Power iteration clustering (PIC) is a scalable and efficient algorithm for clustering vertices of a
graph given pairwise similarties as edge properties,
described in [Lin and Cohen, Power Iteration Clustering](http://www.icml2010.org/papers/387.pdf).
It computes a pseudo-eigenvector of the normalized affinity matrix of the graph via
[power iteration](http://en.wikipedia.org/wiki/Power_iteration)  and uses it to cluster vertices.
MLlib includes an implementation of PIC using GraphX as its backend.
It takes an `RDD` of `(srcId, dstId, similarity)` tuples and outputs a model with the clustering assignments.
The similarities must be nonnegative.
PIC assumes that the similarity measure is symmetric.
A pair `(srcId, dstId)` regardless of the ordering should appear at most once in the input data.
If a pair is missing from input, their similarity is treated as zero.
MLlib's PIC implementation takes the following (hyper-)parameters:

* `k`: number of clusters
* `maxIterations`: maximum number of power iterations
* `initializationMode`: initialization model. This can be either "random", which is the default,
  to use a random vector as vertex properties, or "degree" to use normalized sum similarities.

**Examples**

In the following, we show code snippets to demonstrate how to use PIC in MLlib.

<div class="codetabs">
<div data-lang="scala" markdown="1">

[`PowerIterationClustering`](api/scala/index.html#org.apache.spark.mllib.clustering.PowerIterationClustering) 
implements the PIC algorithm.
It takes an `RDD` of `(srcId: Long, dstId: Long, similarity: Double)` tuples representing the
affinity matrix.
Calling `PowerIterationClustering.run` returns a
[`PowerIterationClusteringModel`](api/scala/index.html#org.apache.spark.mllib.clustering.PowerIterationClusteringModel),
which contains the computed clustering assignments.

{% highlight scala %}
import org.apache.spark.mllib.clustering.{PowerIterationClustering, PowerIterationClusteringModel}
import org.apache.spark.mllib.linalg.Vectors

val similarities: RDD[(Long, Long, Double)] = ...

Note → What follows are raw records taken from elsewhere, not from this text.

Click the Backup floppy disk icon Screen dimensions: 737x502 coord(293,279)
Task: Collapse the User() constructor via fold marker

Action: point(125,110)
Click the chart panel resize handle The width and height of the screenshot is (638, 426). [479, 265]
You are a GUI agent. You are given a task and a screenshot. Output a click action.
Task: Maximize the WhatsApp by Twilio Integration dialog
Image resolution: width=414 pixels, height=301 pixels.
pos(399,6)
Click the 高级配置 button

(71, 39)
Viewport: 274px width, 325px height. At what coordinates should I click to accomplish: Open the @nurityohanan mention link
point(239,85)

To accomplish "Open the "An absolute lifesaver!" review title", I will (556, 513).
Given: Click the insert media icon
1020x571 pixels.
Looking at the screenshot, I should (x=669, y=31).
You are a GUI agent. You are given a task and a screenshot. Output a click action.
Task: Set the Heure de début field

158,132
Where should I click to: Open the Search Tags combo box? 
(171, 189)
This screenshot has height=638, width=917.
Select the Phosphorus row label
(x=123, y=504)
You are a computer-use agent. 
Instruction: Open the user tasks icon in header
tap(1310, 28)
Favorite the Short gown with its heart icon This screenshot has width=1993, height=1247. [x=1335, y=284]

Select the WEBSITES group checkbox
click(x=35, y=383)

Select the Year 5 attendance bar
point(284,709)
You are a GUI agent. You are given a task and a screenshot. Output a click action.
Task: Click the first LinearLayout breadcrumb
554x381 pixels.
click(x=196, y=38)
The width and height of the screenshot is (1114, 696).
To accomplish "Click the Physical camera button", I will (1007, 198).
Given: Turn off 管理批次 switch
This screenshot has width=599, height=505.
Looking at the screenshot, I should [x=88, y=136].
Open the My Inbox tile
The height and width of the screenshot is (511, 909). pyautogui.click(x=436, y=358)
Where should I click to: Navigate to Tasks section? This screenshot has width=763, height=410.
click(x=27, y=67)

val pic = new PowerIterationClustering()
  .setK(3)
  .setMaxIterations(20)
val model = pic.run(similarities)

model.assignments.foreach { a =>
  println(s"${a.id} -> ${a.cluster}")
}

// Save and load model
model.save(sc, "myModelPath")
val sameModel = PowerIterationClusteringModel.load(sc, "myModelPath")
{% endhighlight %}

A full example that produces the experiment described in the PIC paper can be found under
[`examples/`](https://github.com/apache/spark/blob/master/examples/src/main/scala/org/apache/spark/examples/mllib/PowerIterationClusteringExample.scala).

</div>

<div data-lang="java" markdown="1">

[`PowerIterationClustering`](api/java/org/apache/spark/mllib/clustering/PowerIterationClustering.html)
implements the PIC algorithm.
It takes an `JavaRDD` of `(srcId: Long, dstId: Long, similarity: Double)` tuples representing the
affinity matrix.
Calling `PowerIterationClustering.run` returns a
[`PowerIterationClusteringModel`](api/java/org/apache/spark/mllib/clustering/PowerIterationClusteringModel.html)
which contains the computed clustering assignments.

{% highlight java %}
import scala.Tuple2;
import scala.Tuple3;

import org.apache.spark.api.java.JavaRDD;
import org.apache.spark.mllib.clustering.PowerIterationClustering;
import org.apache.spark.mllib.clustering.PowerIterationClusteringModel;

JavaRDD<Tuple3<Long, Long, Double>> similarities = ...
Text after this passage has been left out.